World Malaria Report 2013: Statement from CEO
Progress against global diseases is typically slow and incremental. But today, as the World Health Organization releases its annual report card [DOWNLOAD HERE] on the fight against malaria, we have the opportunity to celebrate a genuine breakthrough. According to this year’s report, we’ve made tremendous progress towards the goal of ending child deaths from malaria – in fact, we’re halfway there. Thanks to the cumulative effort of dozens of nations, millions of people, and billions of dollars, malaria mortality rates have fallen 51% among children under five years of age since 2000, and in the most-affected region, Africa, by 54%.
Today, we have truly turned a corner in the malaria fight and the broader campaign to end preventable child deaths. Progress against malaria is responsible for fully 20% of the reduction in child mortality since 2000.
The pace of progress to date has been dramatic, driven by the rapid scale-up of funding and delivery of life-saving malaria control commodities, especially insecticide treated mosquito nets. The U.S. Government has been the leader in investing in the fight against malaria through bipartisan support of the President’s Malaria Initiative (PMI), created and launched by President George W. Bush in 2005, and the Global Fund, which the U.S. government has supported since its founding. President Obama recently expanded support to the Global Fund by committing to provide one dollar for every two dollars contributed by the rest of the world, up to $5 billion by 2016. And other countries are answering the call: the UK government has made investments in malaria control a major priority, and malaria endemic countries (including Nigeria, Malawi, Kenya, Zimbabwe, and Cote d’Ivoire) have begun contributing to the Global Fund on top of their domestic spending on health.
These investments are paying off, not only in children’s lives saved but also in promoting stable, productive nations by keeping kids in school, workers at their jobs, and families financially secure. As Former Secretary of State Clinton recently stated, “fighting malaria is not only the right thing to do, it’s also the smart thing.” But while we have reduced malaria’s economic burden dramatically, 3.4 billion people – roughly half the globe – remain at risk of malaria, and over 200 million fall sick every year.

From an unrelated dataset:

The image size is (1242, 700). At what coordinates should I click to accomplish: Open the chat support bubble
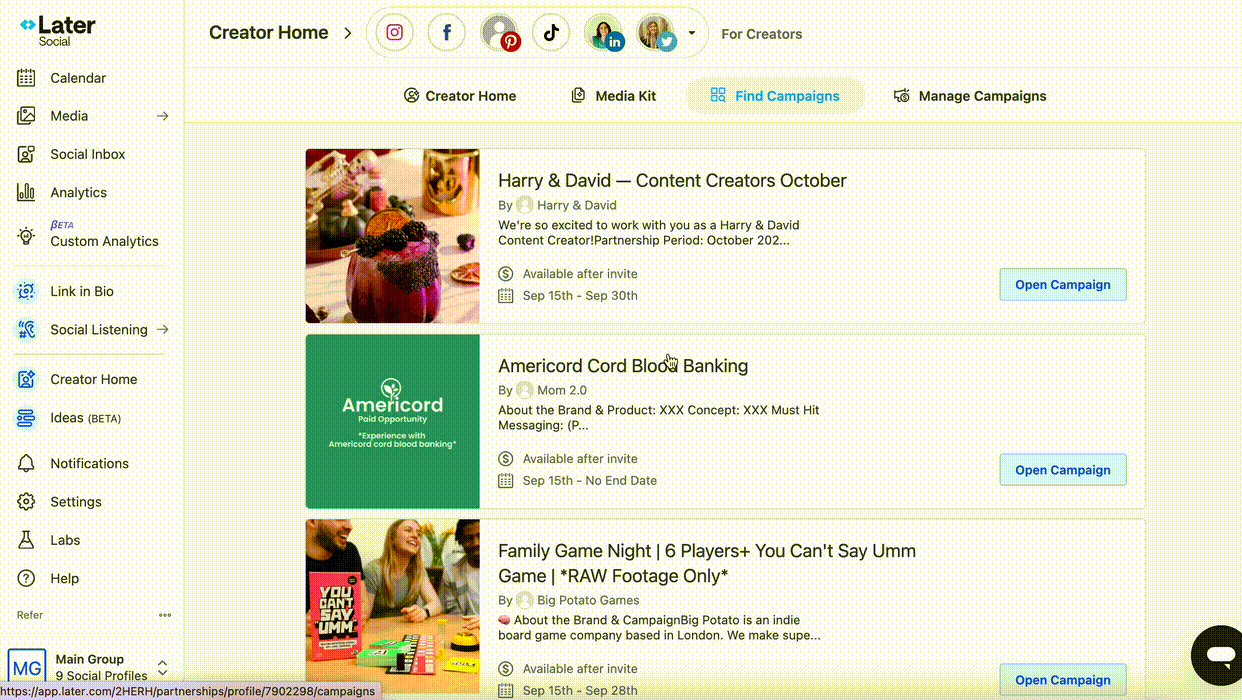[x=1219, y=655]
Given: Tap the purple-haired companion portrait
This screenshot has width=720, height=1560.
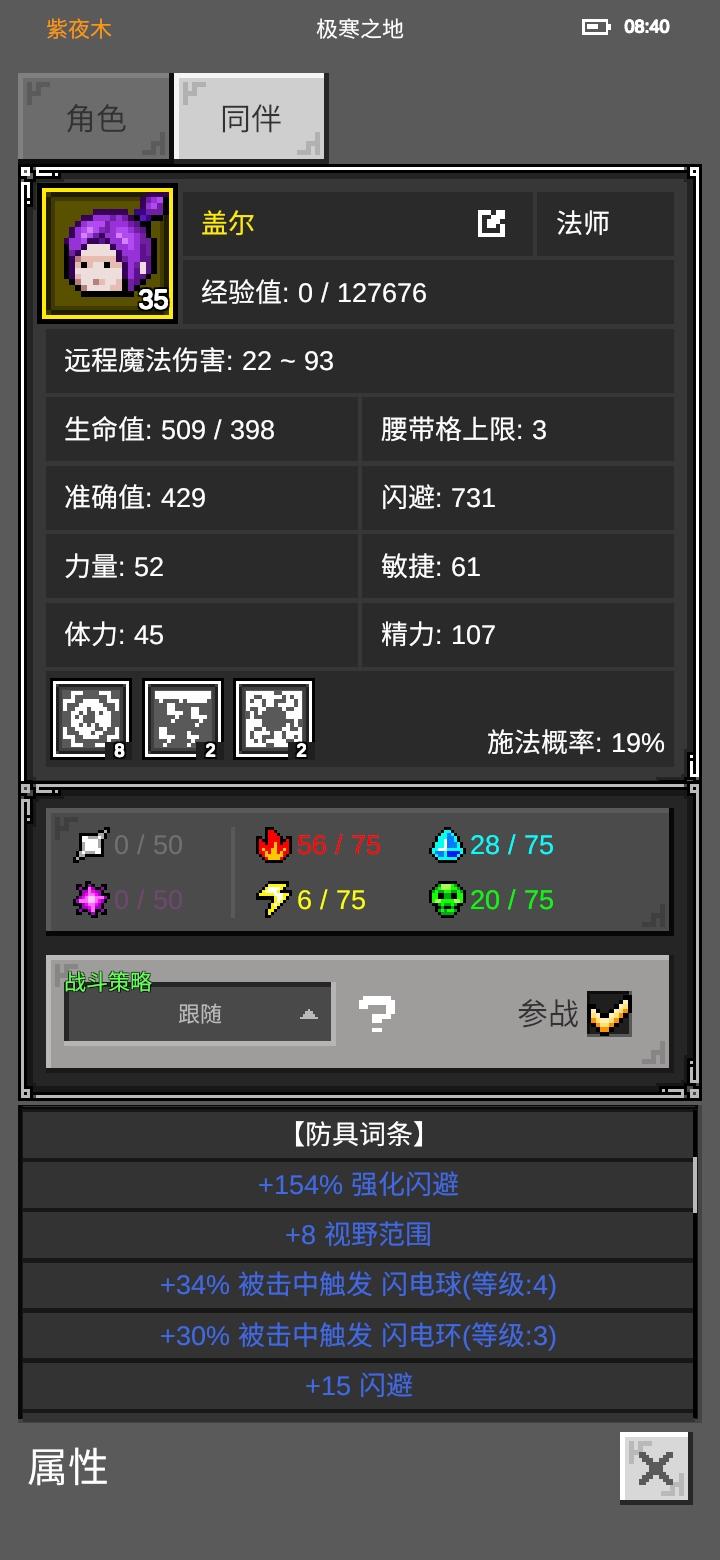Looking at the screenshot, I should 108,254.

We need to build on recent progress by continuing to invest in the proven, life-saving tools for malaria prevention, diagnosis, and treatment that have gotten us this far. We also need to develop and deploy new, innovative tools – including the next generation of diagnostics, treatments, insecticides, and data and delivery systems, as well as a vaccine – that will enable us to end deaths from malaria and ultimately eradicate the disease.